Oh, thanks for this post! I didn't know Jeff Speck had another book out. Walkable City--How Downtown Can Save America, One Step at a Time is such a readable, fascinating book on urban design. So looking forward to reading this, and then foisting my copy off on everyone I know!
posted by the primroses were over at 2:48 PM on October 15, 2018 [3 favorites]


But then there are all the newer places like Chandler, Arizona: 250,000 humans doomed to scuttle around perhaps the most utterly placeless landscape in America, 65 square miles of entirely car-dependent nowhere.

I used to ride a 50cc scooter from northern Chandler to ASU in Tempe. It could be... harrowing.
posted by Made of Star Stuff at 2:59 PM on October 15, 2018 [1 favorite]

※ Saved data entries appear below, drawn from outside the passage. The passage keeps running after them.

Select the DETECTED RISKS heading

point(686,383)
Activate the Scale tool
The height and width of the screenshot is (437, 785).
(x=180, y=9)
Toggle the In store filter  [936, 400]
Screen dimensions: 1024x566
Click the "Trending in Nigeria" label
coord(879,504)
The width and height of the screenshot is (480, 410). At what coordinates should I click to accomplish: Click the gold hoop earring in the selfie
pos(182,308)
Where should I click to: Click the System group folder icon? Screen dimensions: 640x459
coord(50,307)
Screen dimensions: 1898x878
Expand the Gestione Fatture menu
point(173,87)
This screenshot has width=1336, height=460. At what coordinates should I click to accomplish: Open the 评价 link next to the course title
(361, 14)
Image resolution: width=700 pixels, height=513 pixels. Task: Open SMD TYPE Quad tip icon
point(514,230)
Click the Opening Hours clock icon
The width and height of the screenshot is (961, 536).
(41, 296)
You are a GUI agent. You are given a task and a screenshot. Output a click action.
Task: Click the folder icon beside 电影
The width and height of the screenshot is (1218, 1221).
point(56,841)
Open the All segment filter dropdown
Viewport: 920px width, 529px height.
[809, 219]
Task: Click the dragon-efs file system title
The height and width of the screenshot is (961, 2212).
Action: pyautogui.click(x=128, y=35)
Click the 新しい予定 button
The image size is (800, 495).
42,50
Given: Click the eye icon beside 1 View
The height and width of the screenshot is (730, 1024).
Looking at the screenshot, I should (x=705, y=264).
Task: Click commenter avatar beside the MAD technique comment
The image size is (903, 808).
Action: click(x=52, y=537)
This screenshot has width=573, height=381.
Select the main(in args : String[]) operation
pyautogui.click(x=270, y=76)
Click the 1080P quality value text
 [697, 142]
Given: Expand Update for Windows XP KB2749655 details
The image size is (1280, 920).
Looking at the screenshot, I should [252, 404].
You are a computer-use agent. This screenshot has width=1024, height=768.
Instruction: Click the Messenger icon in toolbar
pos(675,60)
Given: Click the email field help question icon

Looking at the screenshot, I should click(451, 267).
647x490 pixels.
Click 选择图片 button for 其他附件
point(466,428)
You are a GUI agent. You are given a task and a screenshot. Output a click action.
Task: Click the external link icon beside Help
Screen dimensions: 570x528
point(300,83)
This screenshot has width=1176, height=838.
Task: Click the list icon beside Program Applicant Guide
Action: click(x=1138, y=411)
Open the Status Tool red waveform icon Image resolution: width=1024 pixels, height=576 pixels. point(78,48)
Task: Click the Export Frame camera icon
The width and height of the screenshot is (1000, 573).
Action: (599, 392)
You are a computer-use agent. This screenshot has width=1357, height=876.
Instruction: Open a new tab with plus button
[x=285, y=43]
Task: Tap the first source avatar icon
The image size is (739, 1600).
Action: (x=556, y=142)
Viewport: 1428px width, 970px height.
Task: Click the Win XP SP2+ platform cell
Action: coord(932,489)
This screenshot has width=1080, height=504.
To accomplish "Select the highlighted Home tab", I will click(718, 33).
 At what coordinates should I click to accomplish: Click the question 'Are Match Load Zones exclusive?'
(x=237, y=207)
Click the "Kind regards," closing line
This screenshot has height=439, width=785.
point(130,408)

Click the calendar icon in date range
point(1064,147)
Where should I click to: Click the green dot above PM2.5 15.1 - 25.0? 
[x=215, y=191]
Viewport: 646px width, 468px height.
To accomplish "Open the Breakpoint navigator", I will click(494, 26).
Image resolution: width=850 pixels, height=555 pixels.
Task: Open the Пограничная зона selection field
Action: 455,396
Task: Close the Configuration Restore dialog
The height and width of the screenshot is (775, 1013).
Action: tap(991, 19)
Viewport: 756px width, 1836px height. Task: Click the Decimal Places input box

Observing that few people bike in a place without a good bike network is like saying that you don’t need a bridge because nobody is swimming the river.
Such a good line in an interesting article.
posted by archy at 3:07 PM on October 15, 2018 [20 favorites]


Another excerpt from this book that's near to my heart: RULE 71: When repaving a two-lane, two-way street in an area where pedestrians are present, do not include a centerline without a site-specific justification.

I phoned and emailed public works and the local city council member to try to stop the centerline from being repainted on my just-repaved street, to no effect. I wish I'd had this available at the time to shore up my argument. There was a brief, lovely period in between the repaving and restriping when drivers actually slowed down or gave me room when passing. Not having that centerline lowered speeds and made drivers more attentive on a short stretch of street that includes many homes, an elementary school, and a public library.

I'll be requesting this book from that library, and will be picking it up on foot or on my bike, and I'll wish, again, that I'd asked in the right way on the right timeline to have the street I live on made safer in a way that would cost less money than what they did.
posted by asperity at 3:09 PM on October 15, 2018 [19 favorites]


I am saddened to realize that this article/book makes me feel more despair than anything else. The New Urbanism (lots of previouslies) has been coming for decades, and meanwhile the state of our politics is less supportive of these techniques than ever, and the larger threats to our cities (political, climatological, and otherwise) overwhelm all these indisputably good ideas.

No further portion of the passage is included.